Kosmiczny Teleskop Spitzera wykrył światło emanujące z planety klasy super-Ziemia położonej poza naszym układem słonecznym. Choć nie nadaje się ona do zamieszkania, to badanie jest historycznym krokiem w kierunku poszukiwania śladów życia na innych planetach. Odkrycia dokonano za pomocą urządzenia, które wymyślono w czasach, kiedy o istnieniu "super-Ziem" nikt jeszcze nie miał pojęcia.
Kosmiczny Teleskop Spitzera wykrył światło emanujące z planety klasy super-Ziemia położonej poza naszym układem słonecznym. Choć planeta nie nadaje się do zamieszkania, to odkrycie jest historycznym krokiem w kierunku ostatecznego poszukiwaniu śladów życia na innych planetach.
W osiemnaście godzin dookoła gwiazdy
- Spitzer zadziwił nas po raz kolejny - powiedział Bill Danchi, jeden z naukowców należących do programu badawczego związanego z teleskopem. Jak dodał, sonda, na której umieszczono teleskop, jest pionierem badań nad atmosferą odległych planet. Jej misja przeciera szlak dla Kosmicznego Teleskopu Jamesa, który NASA zamierza użyć do zbadania podobną metodą planet potencjalnie mieszkalnych.
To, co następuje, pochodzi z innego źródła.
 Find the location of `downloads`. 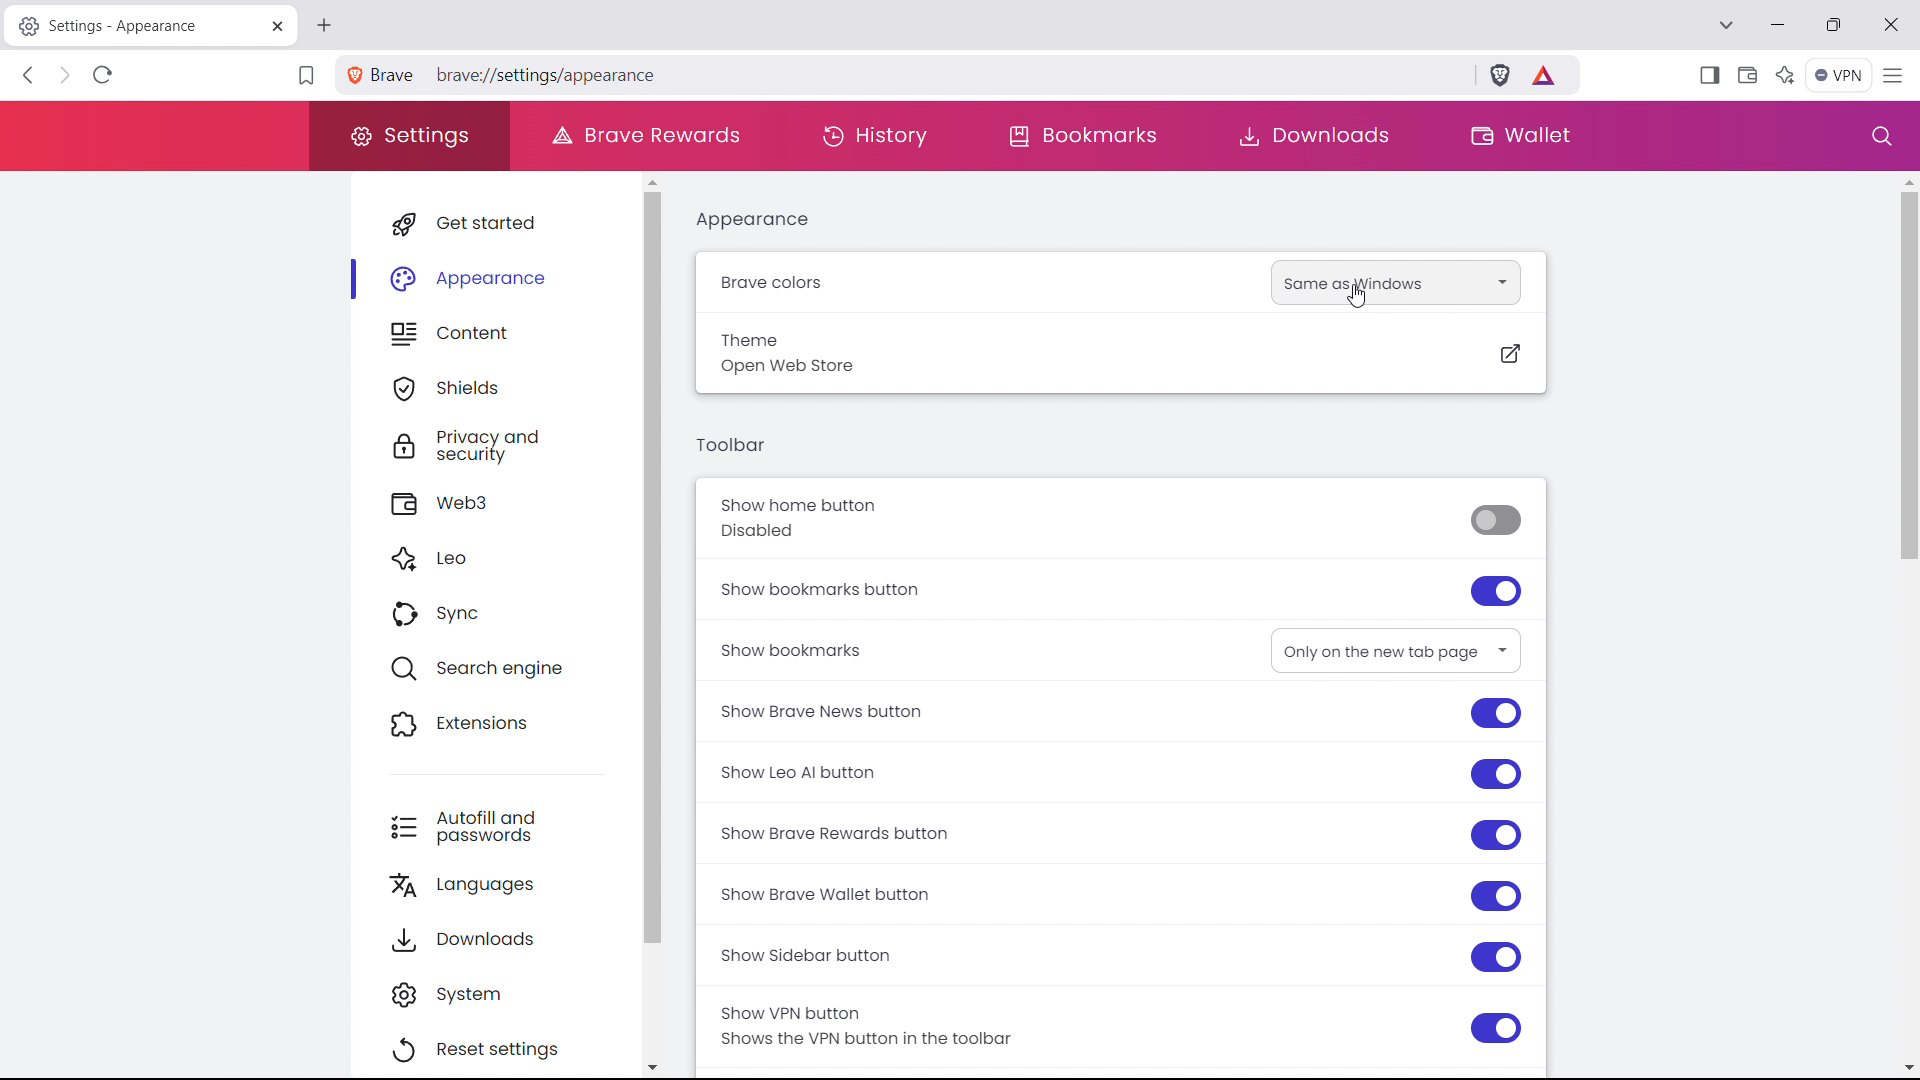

Planeta, której światło wychwycił Spitzer, to 55 Cancri e. Należy ona do klasy obiektów zwanych super-Ziemiami. Są masywniejsze od naszej planety, ale lżejsze od takich olbrzymów jak Neptun. 55 Cancri e jest około dwukrotnie większa i osiem razy masywniejsza od Ziemi. Swoją gwiazdę o nawzie 55 Cancri okrąża w ciągu zaledwie 18 godzin.
Tak gorąco, że metal wrze Dotychczas Spitzera i inne teleskopy wykorzystywano do analizowania sposobu, w jaki światło gwiazdy 55 Cancri zmieniało się, kiedy przechodziła przed nią planeta. W najnowszym badaniu Spitzer mierzył, ile światła podczerwonego pochodziło z samej planety. Wynika z niego, że planeta jest prawdopodobnie ciemna, a jej strona obrócona do gwiazdy ma temperaturę przekraczającą 2000 Kelwinów - wystarczająco wysoką, by stopić metal. Nowe informacje są zgodne z wcześniejszejszą teorią, według której 55 Cancri e jest planetą o skalistym jądrze otoczonym warstwą wody w stanie "nadkrytycznym" (czyli obejmującym zarówno ciecz, jak i gaz w postaci pary.
- Mogłaby być bardzo podobna do Neptuna, gdyby przyciągnąć ją do Słońca i obserwować, jak gotuje się jej atmosfera - wyjaśnia obrazowo Michael Gillon z Uniwersytetu Liège w Belgii, główny naukowiec badań opublikowanych w "Astrophysical Journal".
Tylko 41 lat świetlnych od Ziemi
Układ planetarny, do którego należy 55 Cancri e, znajduje się stosunkowo blisko Ziemi, bo w odległości 41 lat świetlnych. Należy do niego pięć planet, z których to 55 Cancri e znajduje się najbliżej gwiazdy i zawsze jest obrócona do niej tą samą stroną. Spitzer odkrył, że ta "nasłoneczniona" część planety jest bardzo gorąca, co oznacza, że planeta prawdopodobnie nie posiada atmosfery, która mogłaby przetransportować ciepło na nieoświetloną stronę.
Więcej o warunkach panujących na tej "super-Ziemi" naukowcy będa mogli się dowiedzieć po planowanym na 2018 r. uruchomieniu teleskopu Jamesa Webba. Oprócz tego będzie on mógł wykorzystać sprawdzoną przez Spitzera metodę podczerwieni, by szukać cząsteczek związanych z powstawaniem życia na innych potencjalnie możliwych do zamieszkania planetach. - Kiedy wymyśliliśmy Spitzera ponad 40 lat temu, egzoplanety jeszcze nawet nie zostały odkryte - wspominał Michael Werner, zaangażowany w projekt naukowiec z Jet Propulsion Laboratory NASA. - Ponieważ Spitzer został zbudowany bardzo dobrze, mógł się dostosować do nowych wyzawań i dokonać historycznego osiągnięcia, takiego jak teraz - podsumował.